▶ **EXERCISE DIRECTIONS**
Each line below is to be written out in full, exactly as shown.
□ □ □
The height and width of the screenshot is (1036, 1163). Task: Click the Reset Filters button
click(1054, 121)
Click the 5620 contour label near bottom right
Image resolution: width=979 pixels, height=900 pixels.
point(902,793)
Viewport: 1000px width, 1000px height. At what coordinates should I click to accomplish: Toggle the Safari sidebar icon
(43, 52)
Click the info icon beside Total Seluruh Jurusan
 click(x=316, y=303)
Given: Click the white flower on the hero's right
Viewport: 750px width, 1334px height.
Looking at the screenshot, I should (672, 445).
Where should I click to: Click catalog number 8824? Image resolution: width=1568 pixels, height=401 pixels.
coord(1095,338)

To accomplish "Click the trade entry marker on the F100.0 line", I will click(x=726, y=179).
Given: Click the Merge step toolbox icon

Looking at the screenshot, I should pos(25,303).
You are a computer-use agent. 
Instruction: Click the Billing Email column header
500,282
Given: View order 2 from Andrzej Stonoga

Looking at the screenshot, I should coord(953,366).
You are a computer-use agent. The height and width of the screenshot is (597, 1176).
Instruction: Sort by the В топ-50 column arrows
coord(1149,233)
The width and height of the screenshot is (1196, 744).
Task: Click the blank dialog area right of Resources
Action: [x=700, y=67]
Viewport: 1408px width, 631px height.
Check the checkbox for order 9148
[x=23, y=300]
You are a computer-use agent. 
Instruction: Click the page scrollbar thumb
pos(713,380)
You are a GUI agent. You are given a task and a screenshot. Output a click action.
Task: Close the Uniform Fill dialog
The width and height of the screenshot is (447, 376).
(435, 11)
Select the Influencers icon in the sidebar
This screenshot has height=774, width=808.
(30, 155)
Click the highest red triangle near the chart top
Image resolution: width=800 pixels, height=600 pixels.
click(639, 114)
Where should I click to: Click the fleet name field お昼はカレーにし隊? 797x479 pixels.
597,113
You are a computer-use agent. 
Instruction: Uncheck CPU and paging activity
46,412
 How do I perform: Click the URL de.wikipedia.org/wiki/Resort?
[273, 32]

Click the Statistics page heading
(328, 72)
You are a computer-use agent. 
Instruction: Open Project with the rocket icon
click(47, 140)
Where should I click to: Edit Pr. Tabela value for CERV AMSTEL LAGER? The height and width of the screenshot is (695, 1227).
□ □ □
▶ **OUTPUT BELOW**
The height and width of the screenshot is (1036, 1163). Task: Click the Reset Filters button
click(1054, 121)
Click the 5620 contour label near bottom right
Image resolution: width=979 pixels, height=900 pixels.
point(902,793)
Viewport: 1000px width, 1000px height. At what coordinates should I click to accomplish: Toggle the Safari sidebar icon
(43, 52)
Click the info icon beside Total Seluruh Jurusan
 click(x=316, y=303)
Given: Click the white flower on the hero's right
Viewport: 750px width, 1334px height.
Looking at the screenshot, I should (672, 445).
Where should I click to: Click catalog number 8824? Image resolution: width=1568 pixels, height=401 pixels.
coord(1095,338)

To accomplish "Click the trade entry marker on the F100.0 line", I will click(x=726, y=179).
Given: Click the Merge step toolbox icon

Looking at the screenshot, I should pos(25,303).
You are a computer-use agent. 
Instruction: Click the Billing Email column header
500,282
Given: View order 2 from Andrzej Stonoga

Looking at the screenshot, I should coord(953,366).
You are a computer-use agent. The height and width of the screenshot is (597, 1176).
Instruction: Sort by the В топ-50 column arrows
coord(1149,233)
The width and height of the screenshot is (1196, 744).
Task: Click the blank dialog area right of Resources
Action: [x=700, y=67]
Viewport: 1408px width, 631px height.
Check the checkbox for order 9148
[x=23, y=300]
You are a computer-use agent. 
Instruction: Click the page scrollbar thumb
pos(713,380)
You are a GUI agent. You are given a task and a screenshot. Output a click action.
Task: Close the Uniform Fill dialog
The width and height of the screenshot is (447, 376).
(435, 11)
Select the Influencers icon in the sidebar
This screenshot has height=774, width=808.
(30, 155)
Click the highest red triangle near the chart top
Image resolution: width=800 pixels, height=600 pixels.
click(639, 114)
Where should I click to: Click the fleet name field お昼はカレーにし隊? 797x479 pixels.
597,113
You are a computer-use agent. 
Instruction: Uncheck CPU and paging activity
46,412
 How do I perform: Click the URL de.wikipedia.org/wiki/Resort?
[273, 32]

Click the Statistics page heading
(328, 72)
You are a computer-use agent. 
Instruction: Open Project with the rocket icon
click(47, 140)
Where should I click to: Edit Pr. Tabela value for CERV AMSTEL LAGER? The height and width of the screenshot is (695, 1227).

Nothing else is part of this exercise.